- ASSIGNMENT -
Each line from the one holding "The width and" to the last line below must be restated word for word, and no picture may be included.

*** Opening of SOURCE INFORMATION ***

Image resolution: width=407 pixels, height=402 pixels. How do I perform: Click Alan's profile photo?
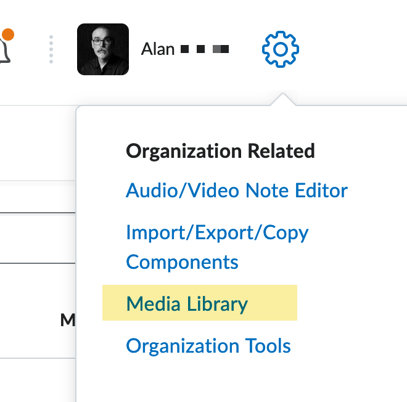tap(103, 49)
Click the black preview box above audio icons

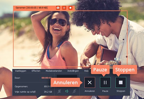[x=67, y=76]
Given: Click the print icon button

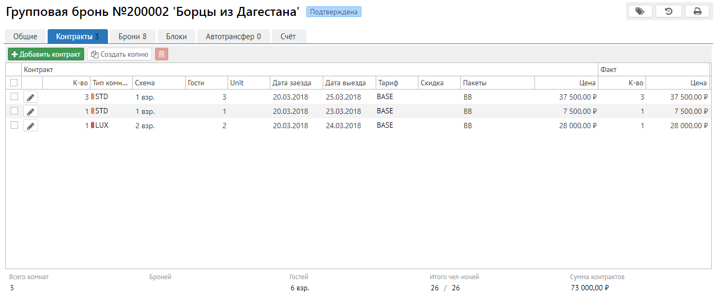Looking at the screenshot, I should click(x=697, y=11).
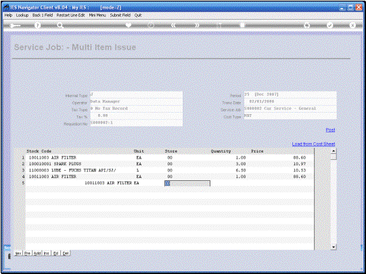Click the Post link

[330, 130]
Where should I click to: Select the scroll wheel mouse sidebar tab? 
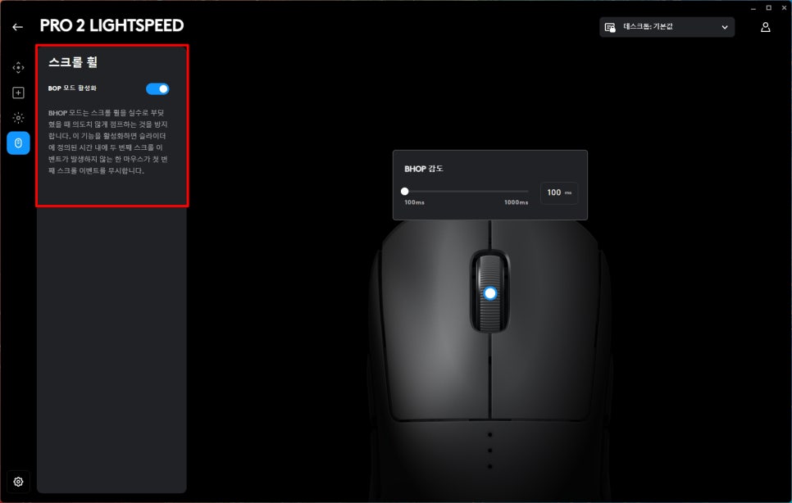pos(18,143)
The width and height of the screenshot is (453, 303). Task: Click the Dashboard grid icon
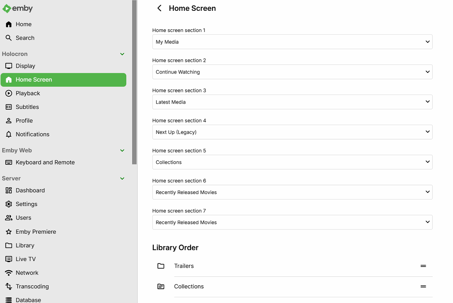tap(8, 191)
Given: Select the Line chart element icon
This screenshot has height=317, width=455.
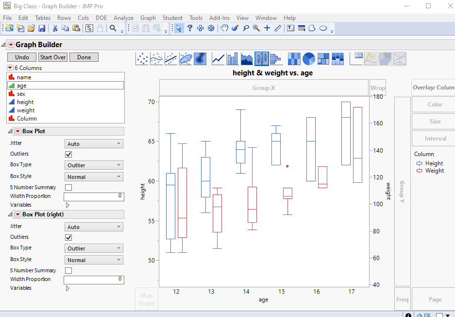Looking at the screenshot, I should point(218,59).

*** Close of SOURCE INFORMATION ***

- SOLUTION BELOW -
The width and height of the screenshot is (453, 303). Task: Click the Dashboard grid icon
tap(8, 191)
Given: Select the Line chart element icon
This screenshot has height=317, width=455.
Looking at the screenshot, I should point(218,59).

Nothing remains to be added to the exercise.